_TRY IT_: For each line in the data that includes "computer", make a copy.

━━━━━ THE RECORDS

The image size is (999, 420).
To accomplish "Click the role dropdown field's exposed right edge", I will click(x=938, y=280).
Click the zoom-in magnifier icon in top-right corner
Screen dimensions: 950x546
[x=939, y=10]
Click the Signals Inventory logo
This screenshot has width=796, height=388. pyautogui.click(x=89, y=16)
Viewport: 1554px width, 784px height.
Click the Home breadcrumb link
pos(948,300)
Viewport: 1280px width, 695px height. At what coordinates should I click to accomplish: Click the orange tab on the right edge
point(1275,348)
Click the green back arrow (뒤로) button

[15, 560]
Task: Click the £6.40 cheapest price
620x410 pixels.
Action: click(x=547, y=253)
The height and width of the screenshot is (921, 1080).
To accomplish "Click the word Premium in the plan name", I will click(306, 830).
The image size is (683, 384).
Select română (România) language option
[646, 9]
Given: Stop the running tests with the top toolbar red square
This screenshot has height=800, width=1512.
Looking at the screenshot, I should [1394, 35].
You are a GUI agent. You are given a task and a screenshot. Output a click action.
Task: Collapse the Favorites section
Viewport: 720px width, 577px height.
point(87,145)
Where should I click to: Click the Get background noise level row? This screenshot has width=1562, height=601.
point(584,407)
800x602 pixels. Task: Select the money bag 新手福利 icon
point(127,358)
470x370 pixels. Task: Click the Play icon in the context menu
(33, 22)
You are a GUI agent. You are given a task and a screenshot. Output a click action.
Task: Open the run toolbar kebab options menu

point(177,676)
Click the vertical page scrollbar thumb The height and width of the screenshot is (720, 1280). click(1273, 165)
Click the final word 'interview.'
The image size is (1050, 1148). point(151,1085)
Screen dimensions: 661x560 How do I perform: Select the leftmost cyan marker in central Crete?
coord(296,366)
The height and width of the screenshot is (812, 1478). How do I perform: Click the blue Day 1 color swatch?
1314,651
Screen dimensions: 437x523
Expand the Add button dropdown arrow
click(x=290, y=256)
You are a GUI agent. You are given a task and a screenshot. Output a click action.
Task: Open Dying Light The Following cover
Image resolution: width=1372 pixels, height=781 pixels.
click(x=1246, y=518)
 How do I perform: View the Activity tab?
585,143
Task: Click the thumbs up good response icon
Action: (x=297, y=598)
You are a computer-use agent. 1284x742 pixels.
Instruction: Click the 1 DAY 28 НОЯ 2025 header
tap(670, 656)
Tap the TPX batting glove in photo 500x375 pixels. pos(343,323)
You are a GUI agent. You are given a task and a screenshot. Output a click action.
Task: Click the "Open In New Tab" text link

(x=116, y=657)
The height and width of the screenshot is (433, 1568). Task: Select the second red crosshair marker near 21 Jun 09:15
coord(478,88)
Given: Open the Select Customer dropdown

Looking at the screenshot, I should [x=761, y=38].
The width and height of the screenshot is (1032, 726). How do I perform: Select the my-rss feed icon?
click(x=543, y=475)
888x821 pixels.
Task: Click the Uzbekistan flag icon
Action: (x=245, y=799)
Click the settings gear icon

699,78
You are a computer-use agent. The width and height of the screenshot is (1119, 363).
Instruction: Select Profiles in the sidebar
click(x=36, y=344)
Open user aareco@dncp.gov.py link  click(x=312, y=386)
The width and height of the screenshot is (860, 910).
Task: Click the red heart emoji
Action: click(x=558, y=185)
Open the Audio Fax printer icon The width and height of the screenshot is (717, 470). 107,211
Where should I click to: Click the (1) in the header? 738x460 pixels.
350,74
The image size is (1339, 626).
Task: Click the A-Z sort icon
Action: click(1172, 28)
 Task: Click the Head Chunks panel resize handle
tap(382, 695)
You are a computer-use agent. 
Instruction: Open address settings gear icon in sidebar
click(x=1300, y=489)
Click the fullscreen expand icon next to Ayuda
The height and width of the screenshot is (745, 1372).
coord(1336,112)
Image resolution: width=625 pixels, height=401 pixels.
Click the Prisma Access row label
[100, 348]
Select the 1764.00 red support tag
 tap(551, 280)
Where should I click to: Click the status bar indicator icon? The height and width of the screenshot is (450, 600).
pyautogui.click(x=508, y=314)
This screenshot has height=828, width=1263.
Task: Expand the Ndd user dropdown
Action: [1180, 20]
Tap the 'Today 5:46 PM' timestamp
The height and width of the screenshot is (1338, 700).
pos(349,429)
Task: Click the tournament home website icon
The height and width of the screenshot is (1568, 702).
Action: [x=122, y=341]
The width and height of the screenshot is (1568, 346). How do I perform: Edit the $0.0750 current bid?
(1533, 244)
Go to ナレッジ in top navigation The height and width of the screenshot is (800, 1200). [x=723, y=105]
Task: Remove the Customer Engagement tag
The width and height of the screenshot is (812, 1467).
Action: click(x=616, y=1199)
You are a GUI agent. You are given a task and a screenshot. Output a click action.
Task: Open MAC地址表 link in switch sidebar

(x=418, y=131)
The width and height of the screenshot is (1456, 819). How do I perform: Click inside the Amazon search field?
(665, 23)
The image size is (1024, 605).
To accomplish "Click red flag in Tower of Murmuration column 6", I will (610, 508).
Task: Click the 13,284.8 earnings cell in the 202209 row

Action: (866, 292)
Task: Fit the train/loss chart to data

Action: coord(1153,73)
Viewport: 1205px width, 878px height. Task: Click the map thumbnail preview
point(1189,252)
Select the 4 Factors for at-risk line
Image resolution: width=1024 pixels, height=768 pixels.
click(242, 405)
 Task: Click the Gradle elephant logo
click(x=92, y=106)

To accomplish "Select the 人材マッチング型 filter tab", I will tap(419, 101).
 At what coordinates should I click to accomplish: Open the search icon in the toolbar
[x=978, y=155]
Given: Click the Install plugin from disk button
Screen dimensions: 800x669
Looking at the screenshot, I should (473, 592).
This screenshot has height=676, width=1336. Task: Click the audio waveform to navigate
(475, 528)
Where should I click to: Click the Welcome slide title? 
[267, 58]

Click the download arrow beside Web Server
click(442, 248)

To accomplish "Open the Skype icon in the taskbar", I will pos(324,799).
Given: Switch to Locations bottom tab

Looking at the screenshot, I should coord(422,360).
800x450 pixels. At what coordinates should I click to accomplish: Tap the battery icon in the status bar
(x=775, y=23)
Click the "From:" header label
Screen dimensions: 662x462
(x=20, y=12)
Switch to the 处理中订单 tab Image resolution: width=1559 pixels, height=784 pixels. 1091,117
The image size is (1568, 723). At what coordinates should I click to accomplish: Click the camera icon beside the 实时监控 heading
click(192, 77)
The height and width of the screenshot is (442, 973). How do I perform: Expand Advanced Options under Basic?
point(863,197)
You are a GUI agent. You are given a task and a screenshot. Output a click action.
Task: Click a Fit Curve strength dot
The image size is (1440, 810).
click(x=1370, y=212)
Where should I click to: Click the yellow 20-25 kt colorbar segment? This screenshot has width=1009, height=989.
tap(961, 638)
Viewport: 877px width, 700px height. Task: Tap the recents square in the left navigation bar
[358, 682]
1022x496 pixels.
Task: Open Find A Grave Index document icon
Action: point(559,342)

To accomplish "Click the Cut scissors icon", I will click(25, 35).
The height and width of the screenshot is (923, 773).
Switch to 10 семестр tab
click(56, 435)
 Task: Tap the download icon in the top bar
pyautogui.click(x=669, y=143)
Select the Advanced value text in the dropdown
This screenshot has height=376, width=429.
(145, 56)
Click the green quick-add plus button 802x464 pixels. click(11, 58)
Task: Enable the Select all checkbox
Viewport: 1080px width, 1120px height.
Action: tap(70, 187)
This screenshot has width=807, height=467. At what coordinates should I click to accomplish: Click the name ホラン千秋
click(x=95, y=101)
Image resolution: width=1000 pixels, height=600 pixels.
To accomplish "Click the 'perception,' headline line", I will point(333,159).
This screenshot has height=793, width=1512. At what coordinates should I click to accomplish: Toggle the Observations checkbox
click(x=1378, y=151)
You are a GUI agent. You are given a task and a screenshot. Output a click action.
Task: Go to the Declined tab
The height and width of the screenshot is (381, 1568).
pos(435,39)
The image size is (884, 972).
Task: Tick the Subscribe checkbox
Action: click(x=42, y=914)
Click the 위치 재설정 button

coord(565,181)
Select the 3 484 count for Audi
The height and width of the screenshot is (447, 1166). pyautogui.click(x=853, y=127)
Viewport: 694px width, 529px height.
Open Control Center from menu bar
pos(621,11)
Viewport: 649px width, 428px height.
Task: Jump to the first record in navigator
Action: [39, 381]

━━━━━━━━━━

_ANSWER SECTION_:
You are a computer-use agent. 1284x742 pixels.
You are a computer-use agent. The width and height of the screenshot is (1119, 363).
You are a computer-use agent. 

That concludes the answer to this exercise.